The preoperative diagnosis of bronchiectasis today can be somewhat of a problem. Dionosil is no longer available, and now we rely on thin-cut computed tomographic scan to define bronchiectasis. In the present series, a bronchogram was done in 66 patients, and computed tomographic scan made the diagnosis in 44. However, in 24 the apparent diagnosis was made on the plain chest roentgenogram. Doctor Agasthian, how could you define true bronchiectasis on a plain chest roentgenogram? My mentor, Dr Hiram Langston, emphatically taught us that bronchiectasis could be diagnosed only with the bronchogram. In that same vein, it would be helpful for Dr Agasthian to explain how the computed tomographic scan is used to define the true anatomic extent of bronchiectasis. In other words, does the computed tomographic scan tell us if the superior segment of the lower lobe is involved, and can we plan an anatomic resection based on this scan alone?
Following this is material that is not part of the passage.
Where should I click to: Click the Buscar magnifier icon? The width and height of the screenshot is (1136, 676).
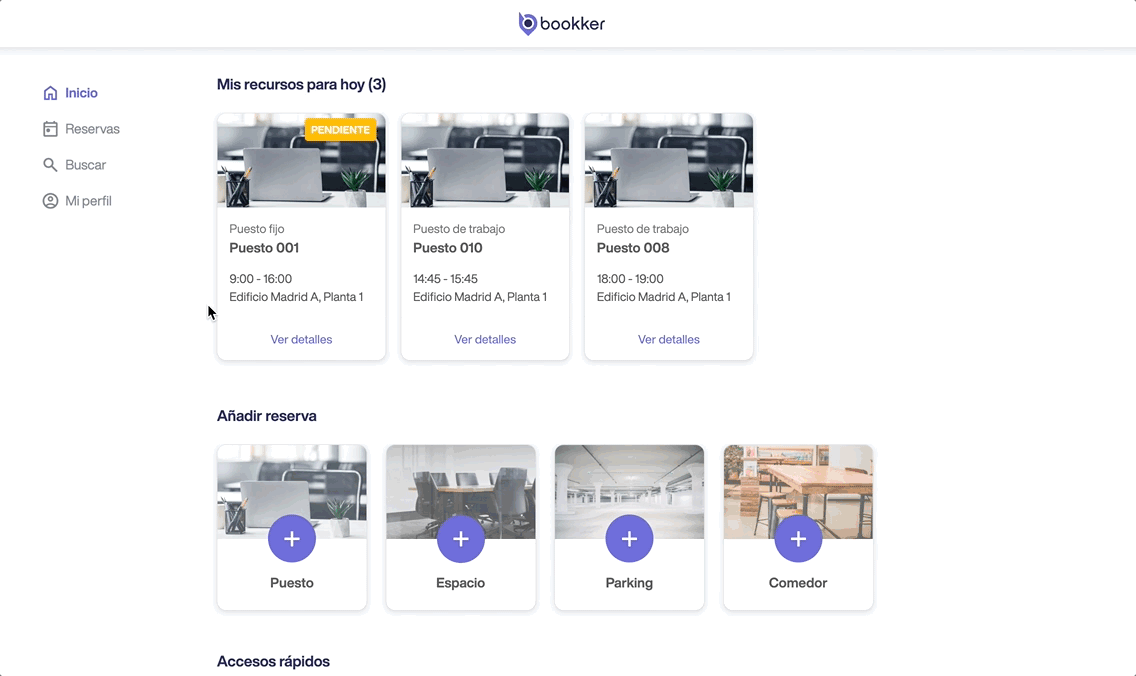pyautogui.click(x=50, y=165)

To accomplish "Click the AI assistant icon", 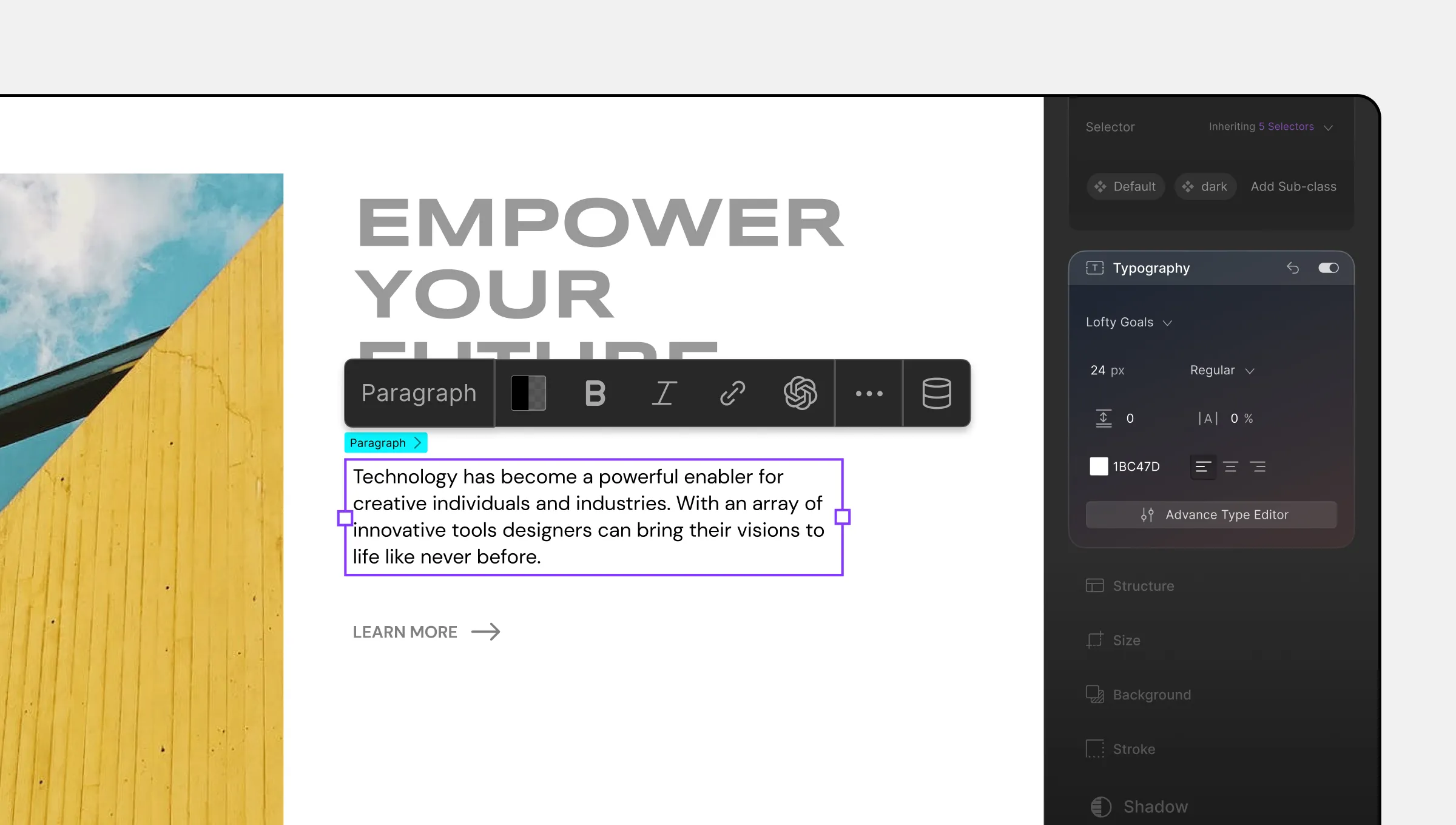I will (x=800, y=392).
The surgical resections reported in this series are somewhat unusual for bronchiectasis. The majority were lobectomies and pneumonectomies, with very few segmentectomies. There was only one bilateral resection out of the 134 procedures done, and 26 patients had bilateral disease. Segmentectomy is the ideal procedure for bronchiectasis. Doctor Agasthian, how would you handle a symptomatic patient with saccular bronchiectasis of the basal segments of the left lower lobe and the right lower lobe? This series suggests that you would perform a lobectomy on the worst side. The basic guidelines for the operative therapy of bronchiectasis are: (1) infection control, (2) preoperative bronchoscopy, (3) precise anatomic diagnosis, and (4) precise anatomic resection. I am not certain that Agasthian and associates have met the last two guidelines in this series of patients.
DR AGASTHIAN:
Thank you, Dr Faber, for your comments. With regard to your first question, in 24 patients, the diagnosis of bronchiectasis was made on chest roentgenogram because they presented acutely with hemoptysis and recurrent infections. The diagnosis was confirmed postoperatively by pathologic examination.
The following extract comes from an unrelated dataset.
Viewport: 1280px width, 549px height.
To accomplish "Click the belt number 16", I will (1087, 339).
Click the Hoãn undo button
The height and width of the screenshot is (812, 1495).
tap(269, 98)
High-resolution computed tomographic scan has now replaced bronchography in our practice for the diagnosis and anatomic localization of bronchiectasis.
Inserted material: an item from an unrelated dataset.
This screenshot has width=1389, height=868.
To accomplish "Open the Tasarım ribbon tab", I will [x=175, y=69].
Regarding the management of bilateral disease confined to the basilar segments, we would probably start on the worse side and do a bilateral basal segmentectomy so as to preserve the superior segments on both sides, thus relieving symptoms while preserving as much lung function as possible.
DR DAVID S. HUBBELL (Tampa, FL):
I enjoyed this paper very much, and it is interesting to see a collected series of patients with bronchiectasis. I was moved to compare it with our analysis of 215 cases published some years ago [1] in which we found multilobar disease in two thirds of the patients; in one third it was unilobar, in about one third it was on both sides, and in another third it was multilobar but on the same side. In our series, we analyzed 165 resections in 138 patients, and we also found that complete resection was important. Those who had remaining disease had about twice the postoperative complications. Late follow-up a year or more later showed that of those with complete resection, 93% considered themselves improved, compared with 74% of those who had remaining disease.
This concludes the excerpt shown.